Compiling 665+317 reproductions of drawings, prints and paintings from the collection of Eduard Fuchs, this edition shows how the image of female domination and male submission was widespread in Europe from the Renaissance to the early 20th century.
Edward Fuchs (1870-1940). Fuchs’ father was a shopkeeper. Early in his life, the younger Fuchs developed socialist and Marxist political convictions. In 1886, he joined the outlawed political party Sozialistische Arbeiterpartei (the precursor of the modern SPD, Sozialdemokratische Partei Deutschlands). Fuchs received a doctor of law degree and practiced as an attorney. In 1892, he became editor-in-chief of the satiric weekly Süddeutscher Postillon and later co-editor of the Leipziger Volkszeitung.

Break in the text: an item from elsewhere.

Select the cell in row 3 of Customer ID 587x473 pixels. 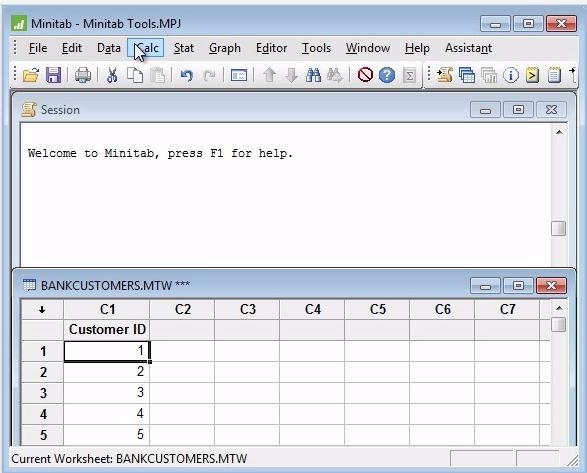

His inflammatory articles in newspapers—one accusing the Kaiser of being a mass murderer—resulted in periodic jail sentences. During his periods of confinement, Fuchs wrote various social histories utilizing images as one of his primary sources. The first of these was his Karikatur der europäischen Völker (Caricatures of European Peoples), 1902.

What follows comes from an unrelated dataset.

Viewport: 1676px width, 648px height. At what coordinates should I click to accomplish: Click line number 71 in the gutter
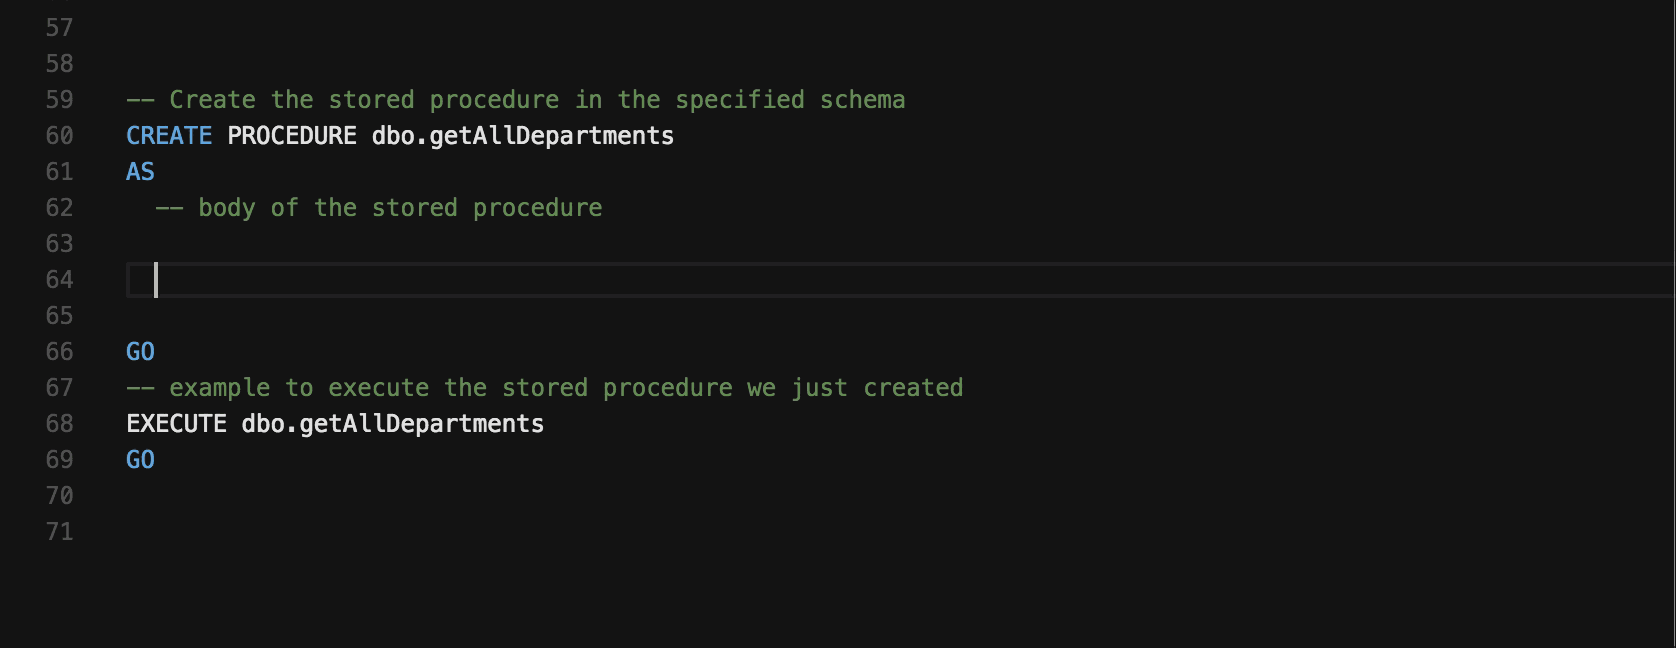click(60, 532)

He moved to Berlin that same year where he edited the socialist newspaper Vorwärts. The following year he began his magnum opus, an examination of moral practice, Sittengeschichte, eventually running to six volumes by 1912. While engaged in this series, he followed up his interest in caricatures with one devoted to the representation of women, Die Frau in der Karikatur, 1905 (3 vols). Another book documenting the stereotypical representations of Jews appeared in 1912. Fuchs traveled with the artist Max Slevogt to Egypt in 1914, shortly before the outbreak of World War I. He was a pacifist during the War. Lenin’s government put him in charge of prisoner exchange with Germany after the war; he was among the leaders of the German Comintern in Berlin in 1919. His interest in societal concerns in caricature led to a research interest in Daumier. Beginning in 1920, Fuchs published a catalogue raisonné on the artist in three volumes. He resigned from the party in 1929, following the expulsion of several stalwarts. At Hitler’s ascension to power in Germany in 1933, Fuchs moved to France.